Three squares two triangles one circle

I’ve been trying lately to post my solutions to Catriona Shearer’s geometry puzzles in a tweet with no graphics; a severe constraint. For instance, this from yesterday: This puzzle looked daunting at first but turned out to be easier than it looked. The tweet solution may be a bit too terse to be followed easily, though.

Here is a modified diagram: I’ve labeled five points, and the sizes of the three squares: The largest square, touching the circle at point $A$, has size $a$; the medium square, touching at $C$, has size $b$, and the smallest square, touching at $D$, has size $c$. I added a copy of the smallest square, touching the circle at $E$, and drew in the chord $DE$.

The blue triangle is right, with legs $a$ and $c$, so its area is $(ac)/2$. The blue triangle is also right, with legs $a\sqrt{2}$ and $b\sqrt{2}$; its area is $(a\sqrt{2})(b\sqrt{2})/2 = ab$.

By the intersecting chords theorem, the product of lengths $AB$ and $BC$ is equal to the product of $BD$ and $BE$. But $AB = BE = a+c$, so $BC = BD = c$; that means $b = 2c$.

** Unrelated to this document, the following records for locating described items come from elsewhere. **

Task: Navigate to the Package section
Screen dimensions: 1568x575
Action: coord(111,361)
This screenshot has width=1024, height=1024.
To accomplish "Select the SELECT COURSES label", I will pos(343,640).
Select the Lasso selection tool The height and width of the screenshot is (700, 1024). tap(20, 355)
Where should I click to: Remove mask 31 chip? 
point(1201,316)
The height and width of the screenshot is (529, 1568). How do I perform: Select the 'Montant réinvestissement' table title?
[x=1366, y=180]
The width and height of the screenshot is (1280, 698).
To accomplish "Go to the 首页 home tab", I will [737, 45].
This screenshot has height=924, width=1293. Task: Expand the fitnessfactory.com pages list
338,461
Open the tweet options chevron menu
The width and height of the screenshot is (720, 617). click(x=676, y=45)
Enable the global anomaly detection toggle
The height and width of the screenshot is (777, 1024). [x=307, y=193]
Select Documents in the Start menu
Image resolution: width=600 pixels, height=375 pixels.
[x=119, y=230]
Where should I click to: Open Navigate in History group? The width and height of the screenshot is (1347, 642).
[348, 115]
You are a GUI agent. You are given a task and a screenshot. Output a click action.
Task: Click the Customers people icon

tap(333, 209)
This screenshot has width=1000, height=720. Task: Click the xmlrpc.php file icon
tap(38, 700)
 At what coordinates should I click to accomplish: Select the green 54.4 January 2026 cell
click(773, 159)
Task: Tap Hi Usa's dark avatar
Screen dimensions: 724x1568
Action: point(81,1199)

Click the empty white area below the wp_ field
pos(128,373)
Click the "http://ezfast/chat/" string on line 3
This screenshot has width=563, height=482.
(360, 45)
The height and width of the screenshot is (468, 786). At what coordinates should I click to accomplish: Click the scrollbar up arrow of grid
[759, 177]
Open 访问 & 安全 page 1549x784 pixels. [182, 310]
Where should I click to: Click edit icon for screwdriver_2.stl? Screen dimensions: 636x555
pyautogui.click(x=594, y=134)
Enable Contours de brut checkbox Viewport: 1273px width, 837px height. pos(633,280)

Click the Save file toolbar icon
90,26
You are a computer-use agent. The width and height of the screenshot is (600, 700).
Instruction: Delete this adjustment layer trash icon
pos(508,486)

So the red triangle area is $2ac$ which is four times the area of the blue triangle. That area is 5, so the area of the red triangle is 20.

Sometimes, though, you just need to have a picture:

It’s obvious the red triangles’ height is $1/2$ but the blue triangles were less obvious to me. I noted that if you drop a perpendicular from the top vertex of the bottom blue triangle to the bottom line, the resulting right triangle has legs in a ratio of $1:2$ which sum to $1$, so the height is $1/3$. Another approach another poster mentioned is to note that a diagonal of the square is divided into three equal parts by the slanting lines and so the vertical projection of one of those parts has length $1/3$.

Either way, the red and blue triangles both have base = $1/2$ so a red triangle has area $1/8$, a blue triangle has area $1/12$, and four of each add up to $5/6$. Then the octagon’s area is the square’s ( $1$) minus the triangles’ ( $5/6$) which equals $1/6$.